Exercise goal: Search the records below for the word "computer" and show every line where it occurs.

Content starts

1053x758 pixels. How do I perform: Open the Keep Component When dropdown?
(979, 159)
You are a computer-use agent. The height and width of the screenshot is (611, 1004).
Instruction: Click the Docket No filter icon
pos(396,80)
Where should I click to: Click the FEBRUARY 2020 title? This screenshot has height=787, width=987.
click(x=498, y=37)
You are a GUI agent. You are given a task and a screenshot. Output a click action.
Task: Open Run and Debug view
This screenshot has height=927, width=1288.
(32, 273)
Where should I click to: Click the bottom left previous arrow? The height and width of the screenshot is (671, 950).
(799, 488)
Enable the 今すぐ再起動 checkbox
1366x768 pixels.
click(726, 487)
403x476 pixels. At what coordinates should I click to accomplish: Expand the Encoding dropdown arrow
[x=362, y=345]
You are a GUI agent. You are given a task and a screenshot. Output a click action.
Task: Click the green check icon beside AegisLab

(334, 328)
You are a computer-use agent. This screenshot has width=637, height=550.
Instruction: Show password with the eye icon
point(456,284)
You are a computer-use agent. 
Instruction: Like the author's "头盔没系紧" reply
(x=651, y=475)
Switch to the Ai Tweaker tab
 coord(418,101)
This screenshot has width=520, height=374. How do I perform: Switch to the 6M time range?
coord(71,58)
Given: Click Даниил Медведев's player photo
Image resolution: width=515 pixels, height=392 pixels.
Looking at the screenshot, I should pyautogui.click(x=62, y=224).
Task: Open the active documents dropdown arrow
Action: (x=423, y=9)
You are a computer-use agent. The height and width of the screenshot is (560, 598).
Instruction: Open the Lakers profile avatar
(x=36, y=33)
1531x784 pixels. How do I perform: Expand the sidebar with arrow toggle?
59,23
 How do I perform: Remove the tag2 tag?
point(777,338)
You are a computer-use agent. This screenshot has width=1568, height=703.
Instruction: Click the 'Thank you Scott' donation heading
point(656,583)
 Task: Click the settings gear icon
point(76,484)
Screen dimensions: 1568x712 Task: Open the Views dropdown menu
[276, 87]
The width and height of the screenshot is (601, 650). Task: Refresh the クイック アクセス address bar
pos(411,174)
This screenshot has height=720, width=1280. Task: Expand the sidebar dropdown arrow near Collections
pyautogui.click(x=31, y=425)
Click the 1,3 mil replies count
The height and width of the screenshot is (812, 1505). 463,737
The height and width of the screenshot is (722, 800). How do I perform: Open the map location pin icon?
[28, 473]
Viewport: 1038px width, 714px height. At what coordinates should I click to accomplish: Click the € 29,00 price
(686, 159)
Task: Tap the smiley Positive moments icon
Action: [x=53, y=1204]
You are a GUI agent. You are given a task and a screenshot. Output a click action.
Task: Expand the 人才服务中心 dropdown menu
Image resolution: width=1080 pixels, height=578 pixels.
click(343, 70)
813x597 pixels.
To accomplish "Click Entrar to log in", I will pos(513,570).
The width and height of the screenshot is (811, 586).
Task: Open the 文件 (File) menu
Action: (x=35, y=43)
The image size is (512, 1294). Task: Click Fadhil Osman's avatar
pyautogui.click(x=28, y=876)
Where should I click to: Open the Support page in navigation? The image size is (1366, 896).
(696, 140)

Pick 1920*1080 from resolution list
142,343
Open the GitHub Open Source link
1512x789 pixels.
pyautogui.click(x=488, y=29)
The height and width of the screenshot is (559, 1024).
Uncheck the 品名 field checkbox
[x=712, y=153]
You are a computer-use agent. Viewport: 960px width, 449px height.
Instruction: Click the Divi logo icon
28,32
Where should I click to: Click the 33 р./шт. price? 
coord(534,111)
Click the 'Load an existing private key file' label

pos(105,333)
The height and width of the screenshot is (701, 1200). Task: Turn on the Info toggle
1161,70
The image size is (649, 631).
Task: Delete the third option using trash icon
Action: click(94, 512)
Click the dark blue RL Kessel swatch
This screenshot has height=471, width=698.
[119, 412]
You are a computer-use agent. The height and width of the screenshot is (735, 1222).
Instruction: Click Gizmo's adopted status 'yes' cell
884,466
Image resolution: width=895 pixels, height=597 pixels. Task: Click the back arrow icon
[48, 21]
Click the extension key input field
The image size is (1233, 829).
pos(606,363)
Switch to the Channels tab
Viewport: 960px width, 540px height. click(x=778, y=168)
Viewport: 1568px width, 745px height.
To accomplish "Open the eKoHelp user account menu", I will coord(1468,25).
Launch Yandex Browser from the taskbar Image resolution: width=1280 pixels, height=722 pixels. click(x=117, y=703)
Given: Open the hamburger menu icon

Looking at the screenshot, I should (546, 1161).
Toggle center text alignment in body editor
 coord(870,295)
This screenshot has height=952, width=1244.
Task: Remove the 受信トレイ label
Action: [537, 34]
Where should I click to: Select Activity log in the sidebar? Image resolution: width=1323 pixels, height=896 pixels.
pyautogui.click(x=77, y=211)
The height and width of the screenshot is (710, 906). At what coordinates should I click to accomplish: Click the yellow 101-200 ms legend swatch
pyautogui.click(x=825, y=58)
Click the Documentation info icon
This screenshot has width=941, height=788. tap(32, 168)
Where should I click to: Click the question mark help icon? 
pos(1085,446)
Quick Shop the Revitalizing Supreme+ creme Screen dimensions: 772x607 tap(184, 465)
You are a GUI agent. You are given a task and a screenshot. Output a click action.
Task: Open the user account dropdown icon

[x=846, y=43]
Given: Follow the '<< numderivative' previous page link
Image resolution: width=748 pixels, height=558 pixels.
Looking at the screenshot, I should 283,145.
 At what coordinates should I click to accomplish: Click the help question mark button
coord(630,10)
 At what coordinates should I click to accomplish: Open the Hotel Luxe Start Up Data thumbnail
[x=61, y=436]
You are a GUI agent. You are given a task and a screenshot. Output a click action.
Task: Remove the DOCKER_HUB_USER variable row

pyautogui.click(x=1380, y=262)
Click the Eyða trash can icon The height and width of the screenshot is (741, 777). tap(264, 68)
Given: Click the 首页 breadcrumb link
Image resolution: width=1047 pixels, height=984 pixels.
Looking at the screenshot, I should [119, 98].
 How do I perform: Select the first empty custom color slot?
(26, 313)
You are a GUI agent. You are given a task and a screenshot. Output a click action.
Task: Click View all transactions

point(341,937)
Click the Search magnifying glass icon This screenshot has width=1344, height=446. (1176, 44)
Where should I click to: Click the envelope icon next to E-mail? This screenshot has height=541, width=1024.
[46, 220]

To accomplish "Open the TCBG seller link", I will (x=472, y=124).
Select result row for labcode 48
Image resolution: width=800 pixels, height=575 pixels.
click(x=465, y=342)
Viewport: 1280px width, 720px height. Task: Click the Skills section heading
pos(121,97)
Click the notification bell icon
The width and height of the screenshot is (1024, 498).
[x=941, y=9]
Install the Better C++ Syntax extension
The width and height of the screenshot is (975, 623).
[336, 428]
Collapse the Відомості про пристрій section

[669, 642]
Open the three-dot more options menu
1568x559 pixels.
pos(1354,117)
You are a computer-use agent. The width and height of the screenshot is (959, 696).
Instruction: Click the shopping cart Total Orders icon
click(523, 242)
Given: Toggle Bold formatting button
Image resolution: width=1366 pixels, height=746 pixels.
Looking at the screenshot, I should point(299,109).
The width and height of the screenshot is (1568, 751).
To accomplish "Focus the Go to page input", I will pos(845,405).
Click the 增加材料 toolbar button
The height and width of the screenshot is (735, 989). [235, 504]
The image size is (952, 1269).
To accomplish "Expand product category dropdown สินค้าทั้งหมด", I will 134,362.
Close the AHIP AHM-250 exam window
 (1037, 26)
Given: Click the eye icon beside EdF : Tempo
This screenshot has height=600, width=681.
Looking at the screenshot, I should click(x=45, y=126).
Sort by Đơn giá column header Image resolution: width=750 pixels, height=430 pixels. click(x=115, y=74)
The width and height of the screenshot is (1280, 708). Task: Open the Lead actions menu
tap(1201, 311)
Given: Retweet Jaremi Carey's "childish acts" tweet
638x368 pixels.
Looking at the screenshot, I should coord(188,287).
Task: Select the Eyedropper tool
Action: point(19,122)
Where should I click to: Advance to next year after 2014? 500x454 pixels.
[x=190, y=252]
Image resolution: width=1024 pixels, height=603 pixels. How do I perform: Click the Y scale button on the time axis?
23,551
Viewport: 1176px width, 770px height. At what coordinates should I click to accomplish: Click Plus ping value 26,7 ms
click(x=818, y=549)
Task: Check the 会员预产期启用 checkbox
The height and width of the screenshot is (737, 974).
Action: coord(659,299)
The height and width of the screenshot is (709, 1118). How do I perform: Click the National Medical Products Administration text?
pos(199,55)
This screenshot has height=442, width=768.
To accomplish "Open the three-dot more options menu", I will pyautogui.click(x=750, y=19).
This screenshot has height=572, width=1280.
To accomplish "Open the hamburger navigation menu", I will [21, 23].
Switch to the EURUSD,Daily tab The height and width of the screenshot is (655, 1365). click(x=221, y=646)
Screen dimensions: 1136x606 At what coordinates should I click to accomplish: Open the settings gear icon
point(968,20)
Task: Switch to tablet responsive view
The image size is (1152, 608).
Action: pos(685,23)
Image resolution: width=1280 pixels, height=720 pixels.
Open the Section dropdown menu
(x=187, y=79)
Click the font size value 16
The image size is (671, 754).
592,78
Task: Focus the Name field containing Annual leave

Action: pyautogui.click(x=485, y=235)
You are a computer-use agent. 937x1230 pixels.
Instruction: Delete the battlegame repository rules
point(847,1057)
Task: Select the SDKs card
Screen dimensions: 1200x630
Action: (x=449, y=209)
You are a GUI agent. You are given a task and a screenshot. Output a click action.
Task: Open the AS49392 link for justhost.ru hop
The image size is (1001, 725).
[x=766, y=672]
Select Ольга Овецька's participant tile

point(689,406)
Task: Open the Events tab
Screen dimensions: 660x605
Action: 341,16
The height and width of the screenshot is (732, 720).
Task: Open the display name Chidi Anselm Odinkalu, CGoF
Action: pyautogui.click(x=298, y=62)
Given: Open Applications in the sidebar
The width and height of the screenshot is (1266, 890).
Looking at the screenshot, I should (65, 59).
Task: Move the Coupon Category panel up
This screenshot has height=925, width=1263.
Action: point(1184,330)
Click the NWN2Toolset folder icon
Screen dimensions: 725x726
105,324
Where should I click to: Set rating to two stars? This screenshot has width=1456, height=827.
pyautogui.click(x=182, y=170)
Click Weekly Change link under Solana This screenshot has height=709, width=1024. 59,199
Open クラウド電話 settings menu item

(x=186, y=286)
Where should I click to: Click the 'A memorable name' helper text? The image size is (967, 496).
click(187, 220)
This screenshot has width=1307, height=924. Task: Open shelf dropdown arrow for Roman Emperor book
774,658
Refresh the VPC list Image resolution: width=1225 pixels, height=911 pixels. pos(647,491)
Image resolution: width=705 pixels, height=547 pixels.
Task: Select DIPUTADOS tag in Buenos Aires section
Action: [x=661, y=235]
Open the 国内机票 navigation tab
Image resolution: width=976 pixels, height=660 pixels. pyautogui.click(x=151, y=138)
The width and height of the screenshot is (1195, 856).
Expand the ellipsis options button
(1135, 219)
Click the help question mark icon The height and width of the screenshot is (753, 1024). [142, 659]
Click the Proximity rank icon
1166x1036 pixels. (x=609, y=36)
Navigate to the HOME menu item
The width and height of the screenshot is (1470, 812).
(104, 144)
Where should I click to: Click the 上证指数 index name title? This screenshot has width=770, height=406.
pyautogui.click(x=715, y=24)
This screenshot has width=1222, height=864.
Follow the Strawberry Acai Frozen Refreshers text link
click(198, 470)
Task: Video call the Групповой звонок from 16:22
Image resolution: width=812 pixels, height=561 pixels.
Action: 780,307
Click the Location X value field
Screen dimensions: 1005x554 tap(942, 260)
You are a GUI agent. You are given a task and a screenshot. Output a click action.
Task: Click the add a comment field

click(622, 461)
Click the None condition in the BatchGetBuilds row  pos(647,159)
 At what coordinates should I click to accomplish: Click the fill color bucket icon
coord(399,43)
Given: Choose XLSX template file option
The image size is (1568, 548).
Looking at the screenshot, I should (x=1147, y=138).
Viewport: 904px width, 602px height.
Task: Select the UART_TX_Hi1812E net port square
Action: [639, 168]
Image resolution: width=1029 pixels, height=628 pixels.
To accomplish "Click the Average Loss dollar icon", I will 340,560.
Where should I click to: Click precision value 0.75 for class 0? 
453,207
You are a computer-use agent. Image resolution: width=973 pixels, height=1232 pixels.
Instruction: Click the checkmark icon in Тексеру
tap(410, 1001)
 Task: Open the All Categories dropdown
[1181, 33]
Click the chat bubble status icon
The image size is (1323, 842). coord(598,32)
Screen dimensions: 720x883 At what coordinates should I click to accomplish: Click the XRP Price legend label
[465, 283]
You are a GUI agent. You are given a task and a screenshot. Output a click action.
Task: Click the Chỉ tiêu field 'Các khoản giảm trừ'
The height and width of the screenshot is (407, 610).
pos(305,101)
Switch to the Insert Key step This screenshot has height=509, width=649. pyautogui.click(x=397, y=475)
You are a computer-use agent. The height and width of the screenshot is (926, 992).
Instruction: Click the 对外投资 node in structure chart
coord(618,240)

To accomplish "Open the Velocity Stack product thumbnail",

Content ends

Response:
You are a computer-use agent. The height and width of the screenshot is (611, 1004).
You are a computer-use agent. This screenshot has width=637, height=550.
You are a computer-use agent. 
You are a computer-use agent. The height and width of the screenshot is (560, 598).
You are a computer-use agent. This screenshot has width=1568, height=703.
You are a computer-use agent. Viewport: 960px width, 449px height.
You are a computer-use agent. The height and width of the screenshot is (735, 1222).
You are a computer-use agent. The width and height of the screenshot is (959, 696).
You are a computer-use agent. 937x1230 pixels.
You are a computer-use agent. Image resolution: width=973 pixels, height=1232 pixels.
You are a computer-use agent. The height and width of the screenshot is (926, 992).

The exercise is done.